Work through the records below and copy every line that includes "will".

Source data
>>>>
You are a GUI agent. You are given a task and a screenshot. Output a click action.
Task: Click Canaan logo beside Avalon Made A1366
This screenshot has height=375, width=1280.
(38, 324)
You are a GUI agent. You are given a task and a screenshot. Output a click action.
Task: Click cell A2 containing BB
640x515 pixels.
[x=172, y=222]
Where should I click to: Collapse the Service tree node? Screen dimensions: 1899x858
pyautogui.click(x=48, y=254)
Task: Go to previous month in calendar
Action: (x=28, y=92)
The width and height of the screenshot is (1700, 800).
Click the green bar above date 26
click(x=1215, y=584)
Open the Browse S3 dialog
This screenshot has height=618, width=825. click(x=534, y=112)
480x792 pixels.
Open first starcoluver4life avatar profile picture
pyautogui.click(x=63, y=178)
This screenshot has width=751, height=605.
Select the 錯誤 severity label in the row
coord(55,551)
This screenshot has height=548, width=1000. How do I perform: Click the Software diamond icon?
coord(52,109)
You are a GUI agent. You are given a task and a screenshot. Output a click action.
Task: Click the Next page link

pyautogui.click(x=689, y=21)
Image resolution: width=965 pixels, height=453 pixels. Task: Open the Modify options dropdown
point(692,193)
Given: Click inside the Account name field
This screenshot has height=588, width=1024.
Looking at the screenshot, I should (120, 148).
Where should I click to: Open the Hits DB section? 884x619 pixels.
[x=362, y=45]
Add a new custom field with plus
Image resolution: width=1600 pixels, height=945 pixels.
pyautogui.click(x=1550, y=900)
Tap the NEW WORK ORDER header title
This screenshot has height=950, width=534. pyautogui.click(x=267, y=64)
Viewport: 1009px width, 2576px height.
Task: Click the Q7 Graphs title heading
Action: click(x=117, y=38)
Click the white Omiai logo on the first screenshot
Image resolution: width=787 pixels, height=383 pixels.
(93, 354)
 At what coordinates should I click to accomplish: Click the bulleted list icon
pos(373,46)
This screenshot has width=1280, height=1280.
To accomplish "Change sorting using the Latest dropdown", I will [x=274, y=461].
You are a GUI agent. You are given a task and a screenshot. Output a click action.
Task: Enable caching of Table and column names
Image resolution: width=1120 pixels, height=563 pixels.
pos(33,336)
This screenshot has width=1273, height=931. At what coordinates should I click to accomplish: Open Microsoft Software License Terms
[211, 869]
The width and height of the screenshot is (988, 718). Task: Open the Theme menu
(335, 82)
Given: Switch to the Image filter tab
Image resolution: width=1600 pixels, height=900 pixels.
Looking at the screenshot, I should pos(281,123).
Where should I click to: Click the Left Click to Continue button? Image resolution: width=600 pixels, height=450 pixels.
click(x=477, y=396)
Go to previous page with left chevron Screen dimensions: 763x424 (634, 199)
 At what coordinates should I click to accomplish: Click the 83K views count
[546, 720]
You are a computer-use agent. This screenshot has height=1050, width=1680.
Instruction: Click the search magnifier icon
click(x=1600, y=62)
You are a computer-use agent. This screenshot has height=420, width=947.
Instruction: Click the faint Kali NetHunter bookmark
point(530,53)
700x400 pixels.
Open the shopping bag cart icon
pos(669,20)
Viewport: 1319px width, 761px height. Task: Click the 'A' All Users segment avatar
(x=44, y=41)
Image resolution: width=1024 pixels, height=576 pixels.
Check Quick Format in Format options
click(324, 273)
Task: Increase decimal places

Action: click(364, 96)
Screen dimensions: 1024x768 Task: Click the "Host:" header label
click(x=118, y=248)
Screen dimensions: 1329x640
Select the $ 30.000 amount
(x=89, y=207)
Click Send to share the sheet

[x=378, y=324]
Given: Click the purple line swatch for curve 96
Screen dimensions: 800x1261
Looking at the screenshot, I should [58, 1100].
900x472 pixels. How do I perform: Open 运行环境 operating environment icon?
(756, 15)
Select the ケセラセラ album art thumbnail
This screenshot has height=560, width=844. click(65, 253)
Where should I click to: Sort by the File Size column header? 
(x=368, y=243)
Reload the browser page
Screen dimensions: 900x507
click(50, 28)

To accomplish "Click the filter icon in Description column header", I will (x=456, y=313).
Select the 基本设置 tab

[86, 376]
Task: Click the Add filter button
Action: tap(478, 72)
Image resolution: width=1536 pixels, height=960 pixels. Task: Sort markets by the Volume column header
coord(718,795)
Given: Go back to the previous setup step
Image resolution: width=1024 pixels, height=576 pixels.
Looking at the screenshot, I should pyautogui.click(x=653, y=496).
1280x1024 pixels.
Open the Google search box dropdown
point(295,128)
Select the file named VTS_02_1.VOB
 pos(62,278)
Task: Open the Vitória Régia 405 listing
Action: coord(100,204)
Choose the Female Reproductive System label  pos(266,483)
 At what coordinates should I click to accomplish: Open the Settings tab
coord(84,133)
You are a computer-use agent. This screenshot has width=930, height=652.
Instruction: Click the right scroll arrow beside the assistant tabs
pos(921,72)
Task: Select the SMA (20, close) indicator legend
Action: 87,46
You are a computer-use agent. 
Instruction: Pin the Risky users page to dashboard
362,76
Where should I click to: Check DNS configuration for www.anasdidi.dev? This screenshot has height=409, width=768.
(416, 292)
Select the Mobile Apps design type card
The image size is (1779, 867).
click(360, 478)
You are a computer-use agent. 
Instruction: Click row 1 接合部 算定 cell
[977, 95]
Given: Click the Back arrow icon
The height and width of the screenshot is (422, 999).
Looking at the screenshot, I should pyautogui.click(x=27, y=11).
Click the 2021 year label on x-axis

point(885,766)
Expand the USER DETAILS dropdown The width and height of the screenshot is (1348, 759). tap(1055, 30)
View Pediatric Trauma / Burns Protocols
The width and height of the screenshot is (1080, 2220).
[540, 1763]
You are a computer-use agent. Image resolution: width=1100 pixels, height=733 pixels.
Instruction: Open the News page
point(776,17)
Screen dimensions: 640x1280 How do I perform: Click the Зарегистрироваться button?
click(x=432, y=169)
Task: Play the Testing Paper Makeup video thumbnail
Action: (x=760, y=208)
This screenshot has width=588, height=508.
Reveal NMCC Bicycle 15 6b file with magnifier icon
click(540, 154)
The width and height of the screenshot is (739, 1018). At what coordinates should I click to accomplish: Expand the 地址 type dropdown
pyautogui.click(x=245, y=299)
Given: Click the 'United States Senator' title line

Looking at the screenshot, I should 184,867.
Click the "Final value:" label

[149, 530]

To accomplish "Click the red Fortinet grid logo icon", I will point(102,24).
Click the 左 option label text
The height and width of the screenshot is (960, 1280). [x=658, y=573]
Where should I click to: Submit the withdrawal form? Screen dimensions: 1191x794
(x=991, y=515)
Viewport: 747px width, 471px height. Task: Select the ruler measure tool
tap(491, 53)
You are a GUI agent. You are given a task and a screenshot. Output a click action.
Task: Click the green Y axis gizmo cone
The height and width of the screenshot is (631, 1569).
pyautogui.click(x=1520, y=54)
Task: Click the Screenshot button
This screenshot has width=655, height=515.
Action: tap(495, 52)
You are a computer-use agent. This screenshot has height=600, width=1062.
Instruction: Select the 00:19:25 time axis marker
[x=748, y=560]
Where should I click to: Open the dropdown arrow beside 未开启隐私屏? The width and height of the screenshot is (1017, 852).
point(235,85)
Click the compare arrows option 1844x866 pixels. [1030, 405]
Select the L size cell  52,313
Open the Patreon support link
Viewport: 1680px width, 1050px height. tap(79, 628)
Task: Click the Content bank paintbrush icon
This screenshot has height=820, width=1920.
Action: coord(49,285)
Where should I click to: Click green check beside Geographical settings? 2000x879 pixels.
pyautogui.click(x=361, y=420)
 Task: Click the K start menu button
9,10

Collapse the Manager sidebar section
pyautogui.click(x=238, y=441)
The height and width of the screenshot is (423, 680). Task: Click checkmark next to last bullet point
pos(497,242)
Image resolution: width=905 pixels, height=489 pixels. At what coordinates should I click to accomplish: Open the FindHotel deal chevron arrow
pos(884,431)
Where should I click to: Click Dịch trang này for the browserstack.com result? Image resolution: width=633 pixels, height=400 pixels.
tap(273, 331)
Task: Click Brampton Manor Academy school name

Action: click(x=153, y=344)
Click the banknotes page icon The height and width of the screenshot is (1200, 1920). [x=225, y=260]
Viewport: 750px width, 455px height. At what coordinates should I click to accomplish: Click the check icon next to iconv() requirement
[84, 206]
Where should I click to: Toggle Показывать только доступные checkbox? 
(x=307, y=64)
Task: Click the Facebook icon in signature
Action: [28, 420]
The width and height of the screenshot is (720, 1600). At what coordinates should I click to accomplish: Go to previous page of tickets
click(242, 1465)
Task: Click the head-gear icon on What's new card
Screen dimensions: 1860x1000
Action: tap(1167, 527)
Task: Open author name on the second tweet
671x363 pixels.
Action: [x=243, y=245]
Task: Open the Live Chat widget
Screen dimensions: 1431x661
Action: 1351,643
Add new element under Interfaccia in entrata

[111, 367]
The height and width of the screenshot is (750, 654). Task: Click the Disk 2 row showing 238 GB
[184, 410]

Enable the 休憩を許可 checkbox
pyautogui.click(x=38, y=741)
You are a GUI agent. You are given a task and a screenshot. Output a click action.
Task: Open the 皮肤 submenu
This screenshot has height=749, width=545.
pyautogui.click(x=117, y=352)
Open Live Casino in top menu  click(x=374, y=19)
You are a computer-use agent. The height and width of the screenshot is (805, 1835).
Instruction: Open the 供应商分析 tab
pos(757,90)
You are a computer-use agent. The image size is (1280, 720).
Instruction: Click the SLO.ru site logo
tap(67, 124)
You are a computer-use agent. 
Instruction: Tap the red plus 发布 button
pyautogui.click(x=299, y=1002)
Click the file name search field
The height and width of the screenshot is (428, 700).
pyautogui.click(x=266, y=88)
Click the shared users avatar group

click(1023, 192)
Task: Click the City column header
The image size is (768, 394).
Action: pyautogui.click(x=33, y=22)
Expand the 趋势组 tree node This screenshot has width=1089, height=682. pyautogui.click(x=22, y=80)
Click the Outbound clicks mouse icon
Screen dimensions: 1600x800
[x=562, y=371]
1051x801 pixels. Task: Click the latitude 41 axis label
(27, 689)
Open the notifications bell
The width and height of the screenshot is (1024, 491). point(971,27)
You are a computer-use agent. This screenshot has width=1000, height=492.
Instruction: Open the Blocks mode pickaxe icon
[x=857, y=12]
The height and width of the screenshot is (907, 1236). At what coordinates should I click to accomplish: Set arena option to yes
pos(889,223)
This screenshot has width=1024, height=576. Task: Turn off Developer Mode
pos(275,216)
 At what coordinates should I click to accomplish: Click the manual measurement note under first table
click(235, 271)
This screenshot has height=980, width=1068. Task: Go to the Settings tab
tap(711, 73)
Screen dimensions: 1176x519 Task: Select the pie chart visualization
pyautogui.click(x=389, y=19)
<<<<
▶ _EXERCISE RESULT_:
To accomplish "Change sorting using the Latest dropdown", I will [x=274, y=461].
To accomplish "Click the filter icon in Description column header", I will (x=456, y=313).
To accomplish "Click the red Fortinet grid logo icon", I will point(102,24).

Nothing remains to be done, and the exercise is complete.